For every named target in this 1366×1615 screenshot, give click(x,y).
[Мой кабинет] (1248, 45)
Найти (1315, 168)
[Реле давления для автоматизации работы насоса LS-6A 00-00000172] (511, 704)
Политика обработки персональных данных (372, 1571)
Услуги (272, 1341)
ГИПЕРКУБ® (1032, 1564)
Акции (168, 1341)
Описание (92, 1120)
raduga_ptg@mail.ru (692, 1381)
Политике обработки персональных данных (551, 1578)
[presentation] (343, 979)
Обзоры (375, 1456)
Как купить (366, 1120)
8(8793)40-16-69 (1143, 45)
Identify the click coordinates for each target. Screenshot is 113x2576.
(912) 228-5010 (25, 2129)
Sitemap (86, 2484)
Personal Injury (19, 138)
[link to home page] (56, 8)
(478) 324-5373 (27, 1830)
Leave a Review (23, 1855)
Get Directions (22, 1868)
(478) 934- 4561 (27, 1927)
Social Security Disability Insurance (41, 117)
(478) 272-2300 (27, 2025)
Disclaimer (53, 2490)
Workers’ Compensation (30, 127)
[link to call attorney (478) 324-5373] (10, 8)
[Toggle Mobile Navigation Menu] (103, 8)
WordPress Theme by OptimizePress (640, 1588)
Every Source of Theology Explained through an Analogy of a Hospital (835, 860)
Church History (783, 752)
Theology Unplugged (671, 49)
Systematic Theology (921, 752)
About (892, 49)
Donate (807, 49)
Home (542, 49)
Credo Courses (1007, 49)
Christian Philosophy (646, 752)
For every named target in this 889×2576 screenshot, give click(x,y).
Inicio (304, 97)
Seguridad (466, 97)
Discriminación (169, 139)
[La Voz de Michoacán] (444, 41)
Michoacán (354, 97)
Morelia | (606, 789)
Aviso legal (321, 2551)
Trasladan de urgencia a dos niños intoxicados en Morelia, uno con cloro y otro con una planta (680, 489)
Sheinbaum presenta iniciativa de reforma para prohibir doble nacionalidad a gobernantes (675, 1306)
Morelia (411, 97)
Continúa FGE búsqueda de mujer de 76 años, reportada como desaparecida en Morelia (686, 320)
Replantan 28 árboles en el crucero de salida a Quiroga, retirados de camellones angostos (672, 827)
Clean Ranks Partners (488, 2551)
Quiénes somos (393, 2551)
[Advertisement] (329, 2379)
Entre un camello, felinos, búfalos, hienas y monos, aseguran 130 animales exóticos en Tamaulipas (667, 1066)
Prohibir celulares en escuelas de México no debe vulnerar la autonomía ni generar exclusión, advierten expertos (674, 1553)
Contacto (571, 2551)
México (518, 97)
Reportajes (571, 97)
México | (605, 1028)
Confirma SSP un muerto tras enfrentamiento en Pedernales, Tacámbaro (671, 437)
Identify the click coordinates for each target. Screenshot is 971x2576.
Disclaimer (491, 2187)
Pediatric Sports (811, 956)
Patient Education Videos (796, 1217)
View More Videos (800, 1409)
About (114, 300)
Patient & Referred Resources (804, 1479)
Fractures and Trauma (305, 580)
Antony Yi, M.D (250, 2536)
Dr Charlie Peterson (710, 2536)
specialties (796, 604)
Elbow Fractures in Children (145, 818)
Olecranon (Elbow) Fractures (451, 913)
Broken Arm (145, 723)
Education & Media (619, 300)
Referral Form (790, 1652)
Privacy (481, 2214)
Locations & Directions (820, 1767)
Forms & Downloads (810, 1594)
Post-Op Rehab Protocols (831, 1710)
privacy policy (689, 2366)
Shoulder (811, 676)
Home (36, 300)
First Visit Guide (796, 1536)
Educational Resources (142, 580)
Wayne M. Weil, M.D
* * * * *
→ **Task prompt**: Output the listing in full. Leave every line unchanged.

→ **Reply**:
For every named target in this 1366×1615 screenshot, give click(x,y).
[Мой кабинет] (1248, 45)
Найти (1315, 168)
[Реле давления для автоматизации работы насоса LS-6A 00-00000172] (511, 704)
Политика обработки персональных данных (372, 1571)
Услуги (272, 1341)
ГИПЕРКУБ® (1032, 1564)
Акции (168, 1341)
Описание (92, 1120)
raduga_ptg@mail.ru (692, 1381)
Политике обработки персональных данных (551, 1578)
[presentation] (343, 979)
Обзоры (375, 1456)
Как купить (366, 1120)
8(8793)40-16-69 (1143, 45)
Identify the click coordinates for each target. Screenshot is 113x2576.
(912) 228-5010 (25, 2129)
Sitemap (86, 2484)
Personal Injury (19, 138)
[link to home page] (56, 8)
(478) 324-5373 (27, 1830)
Leave a Review (23, 1855)
Get Directions (22, 1868)
(478) 934- 4561 (27, 1927)
Social Security Disability Insurance (41, 117)
(478) 272-2300 (27, 2025)
Disclaimer (53, 2490)
Workers’ Compensation (30, 127)
[link to call attorney (478) 324-5373] (10, 8)
[Toggle Mobile Navigation Menu] (103, 8)
WordPress Theme by OptimizePress (640, 1588)
Every Source of Theology Explained through an Analogy of a Hospital (835, 860)
Church History (783, 752)
Theology Unplugged (671, 49)
Systematic Theology (921, 752)
About (892, 49)
Donate (807, 49)
Home (542, 49)
Credo Courses (1007, 49)
Christian Philosophy (646, 752)
For every named target in this 889×2576 screenshot, give click(x,y).
Inicio (304, 97)
Seguridad (466, 97)
Discriminación (169, 139)
[La Voz de Michoacán] (444, 41)
Michoacán (354, 97)
Morelia | (606, 789)
Aviso legal (321, 2551)
Trasladan de urgencia a dos niños intoxicados en Morelia, uno con cloro y otro con una planta (680, 489)
Sheinbaum presenta iniciativa de reforma para prohibir doble nacionalidad a gobernantes (675, 1306)
Morelia (411, 97)
Continúa FGE búsqueda de mujer de 76 años, reportada como desaparecida en Morelia (686, 320)
Replantan 28 árboles en el crucero de salida a Quiroga, retirados de camellones angostos (672, 827)
Clean Ranks Partners (488, 2551)
Quiénes somos (393, 2551)
[Advertisement] (329, 2379)
Entre un camello, felinos, búfalos, hienas y monos, aseguran 130 animales exóticos en Tamaulipas (667, 1066)
Prohibir celulares en escuelas de México no debe vulnerar la autonomía ni generar exclusión, advierten expertos (674, 1553)
Contacto (571, 2551)
México (518, 97)
Reportajes (571, 97)
México | (605, 1028)
Confirma SSP un muerto tras enfrentamiento en Pedernales, Tacámbaro (671, 437)
Identify the click coordinates for each target. Screenshot is 971x2576.
Disclaimer (491, 2187)
Pediatric Sports (811, 956)
Patient Education Videos (796, 1217)
View More Videos (800, 1409)
About (114, 300)
Patient & Referred Resources (804, 1479)
Fractures and Trauma (305, 580)
Antony Yi, M.D (250, 2536)
Dr Charlie Peterson (710, 2536)
specialties (796, 604)
Elbow Fractures in Children (145, 818)
Olecranon (Elbow) Fractures (451, 913)
Broken Arm (145, 723)
Education & Media (619, 300)
Referral Form (790, 1652)
Privacy (481, 2214)
Locations & Directions (820, 1767)
Forms & Downloads (810, 1594)
Post-Op Rehab Protocols (831, 1710)
privacy policy (689, 2366)
Shoulder (811, 676)
Home (36, 300)
First Visit Guide (796, 1536)
Educational Resources (142, 580)
Wayne M. Weil, M.D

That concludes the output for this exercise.